Only lines that contain the word "Francesa" belong in the answer; copy them from the records below.

→ SUPPLIED RECORDS
------------------------------------

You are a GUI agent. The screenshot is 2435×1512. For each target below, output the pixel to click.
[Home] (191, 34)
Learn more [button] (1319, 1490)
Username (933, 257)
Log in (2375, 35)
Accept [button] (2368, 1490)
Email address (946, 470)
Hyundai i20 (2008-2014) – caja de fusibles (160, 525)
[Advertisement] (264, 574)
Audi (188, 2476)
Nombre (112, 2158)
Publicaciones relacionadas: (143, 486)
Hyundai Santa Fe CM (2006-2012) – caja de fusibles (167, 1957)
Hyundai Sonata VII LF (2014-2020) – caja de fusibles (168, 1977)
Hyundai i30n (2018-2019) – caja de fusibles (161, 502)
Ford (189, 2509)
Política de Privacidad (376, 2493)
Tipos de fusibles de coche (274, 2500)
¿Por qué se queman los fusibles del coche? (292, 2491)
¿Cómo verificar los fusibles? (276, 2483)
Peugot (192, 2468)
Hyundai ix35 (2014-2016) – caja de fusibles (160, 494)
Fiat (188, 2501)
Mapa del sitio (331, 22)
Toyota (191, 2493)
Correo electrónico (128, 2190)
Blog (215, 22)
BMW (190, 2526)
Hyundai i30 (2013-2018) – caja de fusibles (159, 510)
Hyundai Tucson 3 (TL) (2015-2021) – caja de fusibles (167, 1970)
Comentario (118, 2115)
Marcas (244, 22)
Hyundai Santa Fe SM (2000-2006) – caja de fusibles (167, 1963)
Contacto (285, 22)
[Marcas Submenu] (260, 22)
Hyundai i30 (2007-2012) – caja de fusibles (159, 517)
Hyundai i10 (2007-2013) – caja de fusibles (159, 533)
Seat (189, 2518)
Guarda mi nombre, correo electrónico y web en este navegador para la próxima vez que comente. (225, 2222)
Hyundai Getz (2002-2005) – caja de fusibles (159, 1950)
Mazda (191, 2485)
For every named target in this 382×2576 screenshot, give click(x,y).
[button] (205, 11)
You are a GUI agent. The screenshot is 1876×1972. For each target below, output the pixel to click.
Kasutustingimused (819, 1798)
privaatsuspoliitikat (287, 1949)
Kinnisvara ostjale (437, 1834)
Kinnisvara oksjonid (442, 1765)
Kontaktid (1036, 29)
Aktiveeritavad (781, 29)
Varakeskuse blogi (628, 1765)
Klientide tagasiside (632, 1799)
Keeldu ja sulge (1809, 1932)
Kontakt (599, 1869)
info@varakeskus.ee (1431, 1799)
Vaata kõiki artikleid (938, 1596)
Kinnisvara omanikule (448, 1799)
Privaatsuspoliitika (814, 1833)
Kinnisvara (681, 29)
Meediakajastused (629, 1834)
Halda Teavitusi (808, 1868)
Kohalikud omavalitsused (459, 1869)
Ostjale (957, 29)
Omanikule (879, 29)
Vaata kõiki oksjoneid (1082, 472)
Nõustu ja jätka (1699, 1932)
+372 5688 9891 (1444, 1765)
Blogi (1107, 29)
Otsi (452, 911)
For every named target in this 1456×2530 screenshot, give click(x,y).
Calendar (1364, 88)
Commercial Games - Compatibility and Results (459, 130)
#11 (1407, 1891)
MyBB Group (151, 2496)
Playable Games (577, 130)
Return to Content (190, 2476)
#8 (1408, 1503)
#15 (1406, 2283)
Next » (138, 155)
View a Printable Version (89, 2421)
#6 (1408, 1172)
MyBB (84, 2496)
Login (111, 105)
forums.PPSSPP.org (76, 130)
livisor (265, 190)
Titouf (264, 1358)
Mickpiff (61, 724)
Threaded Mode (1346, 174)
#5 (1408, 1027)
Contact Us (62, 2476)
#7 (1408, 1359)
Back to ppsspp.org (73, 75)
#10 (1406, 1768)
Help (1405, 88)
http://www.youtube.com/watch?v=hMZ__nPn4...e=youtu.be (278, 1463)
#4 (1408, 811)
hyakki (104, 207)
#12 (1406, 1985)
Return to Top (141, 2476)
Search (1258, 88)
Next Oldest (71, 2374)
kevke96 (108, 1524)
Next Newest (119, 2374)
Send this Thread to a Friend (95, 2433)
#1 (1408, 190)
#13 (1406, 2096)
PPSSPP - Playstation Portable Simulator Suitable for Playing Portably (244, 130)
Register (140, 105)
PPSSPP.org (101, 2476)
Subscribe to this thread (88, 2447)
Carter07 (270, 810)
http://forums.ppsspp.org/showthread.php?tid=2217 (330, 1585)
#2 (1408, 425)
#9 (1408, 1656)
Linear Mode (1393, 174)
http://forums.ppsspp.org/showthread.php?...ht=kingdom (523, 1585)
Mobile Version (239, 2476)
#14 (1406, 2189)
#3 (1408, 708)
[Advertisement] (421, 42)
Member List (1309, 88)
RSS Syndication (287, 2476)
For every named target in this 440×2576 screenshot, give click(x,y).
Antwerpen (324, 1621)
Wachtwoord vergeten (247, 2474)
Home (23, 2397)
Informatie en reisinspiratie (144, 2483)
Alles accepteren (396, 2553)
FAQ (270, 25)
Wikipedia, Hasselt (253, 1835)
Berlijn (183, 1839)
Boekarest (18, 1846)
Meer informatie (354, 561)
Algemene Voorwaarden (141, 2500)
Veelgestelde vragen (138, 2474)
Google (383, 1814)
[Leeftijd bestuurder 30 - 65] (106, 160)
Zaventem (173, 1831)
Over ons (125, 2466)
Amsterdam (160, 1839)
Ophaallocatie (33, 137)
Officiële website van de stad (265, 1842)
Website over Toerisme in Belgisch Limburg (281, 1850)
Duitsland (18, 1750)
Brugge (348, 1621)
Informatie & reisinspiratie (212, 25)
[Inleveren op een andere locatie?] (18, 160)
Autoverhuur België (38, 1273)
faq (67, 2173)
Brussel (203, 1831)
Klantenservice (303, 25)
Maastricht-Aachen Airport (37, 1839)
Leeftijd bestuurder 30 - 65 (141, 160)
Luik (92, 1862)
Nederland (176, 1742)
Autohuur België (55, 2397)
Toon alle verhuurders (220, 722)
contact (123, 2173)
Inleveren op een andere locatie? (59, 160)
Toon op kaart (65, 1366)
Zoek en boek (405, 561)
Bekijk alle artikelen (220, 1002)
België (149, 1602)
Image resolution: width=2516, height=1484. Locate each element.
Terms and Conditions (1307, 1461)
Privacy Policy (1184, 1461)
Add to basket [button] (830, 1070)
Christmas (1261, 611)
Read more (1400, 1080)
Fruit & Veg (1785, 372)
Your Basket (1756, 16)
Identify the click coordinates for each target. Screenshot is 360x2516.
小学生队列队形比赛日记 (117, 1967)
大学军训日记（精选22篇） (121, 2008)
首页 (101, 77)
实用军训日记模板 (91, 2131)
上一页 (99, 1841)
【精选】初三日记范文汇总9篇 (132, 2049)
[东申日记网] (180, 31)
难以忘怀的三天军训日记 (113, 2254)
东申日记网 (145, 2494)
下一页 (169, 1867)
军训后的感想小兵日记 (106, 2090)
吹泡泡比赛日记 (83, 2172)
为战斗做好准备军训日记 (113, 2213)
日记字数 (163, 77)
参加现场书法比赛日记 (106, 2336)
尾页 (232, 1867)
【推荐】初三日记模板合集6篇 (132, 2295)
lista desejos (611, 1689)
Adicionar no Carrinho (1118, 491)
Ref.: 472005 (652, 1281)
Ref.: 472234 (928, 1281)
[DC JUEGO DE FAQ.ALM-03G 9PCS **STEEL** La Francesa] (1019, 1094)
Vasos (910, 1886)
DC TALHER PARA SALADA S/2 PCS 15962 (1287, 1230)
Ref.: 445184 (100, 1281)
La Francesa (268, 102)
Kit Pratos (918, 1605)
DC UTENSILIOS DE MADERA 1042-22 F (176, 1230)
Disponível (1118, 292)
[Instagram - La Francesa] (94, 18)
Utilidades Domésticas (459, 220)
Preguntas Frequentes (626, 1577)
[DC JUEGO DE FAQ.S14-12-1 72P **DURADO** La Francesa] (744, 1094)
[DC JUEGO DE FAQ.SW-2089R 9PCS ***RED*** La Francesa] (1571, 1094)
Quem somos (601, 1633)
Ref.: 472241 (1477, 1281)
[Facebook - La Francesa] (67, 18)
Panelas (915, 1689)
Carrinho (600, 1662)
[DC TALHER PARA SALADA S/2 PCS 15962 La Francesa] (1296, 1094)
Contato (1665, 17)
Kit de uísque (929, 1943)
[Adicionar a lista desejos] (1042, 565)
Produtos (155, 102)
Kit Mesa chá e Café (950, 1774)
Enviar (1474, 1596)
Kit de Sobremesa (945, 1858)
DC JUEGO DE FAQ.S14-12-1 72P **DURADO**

------------------------------------

→ YOUR RESPONSE
[DC JUEGO DE FAQ.ALM-03G 9PCS **STEEL** La Francesa] (1019, 1094)
La Francesa (268, 102)
[Instagram - La Francesa] (94, 18)
[DC JUEGO DE FAQ.S14-12-1 72P **DURADO** La Francesa] (744, 1094)
[DC JUEGO DE FAQ.SW-2089R 9PCS ***RED*** La Francesa] (1571, 1094)
[Facebook - La Francesa] (67, 18)
[DC TALHER PARA SALADA S/2 PCS 15962 La Francesa] (1296, 1094)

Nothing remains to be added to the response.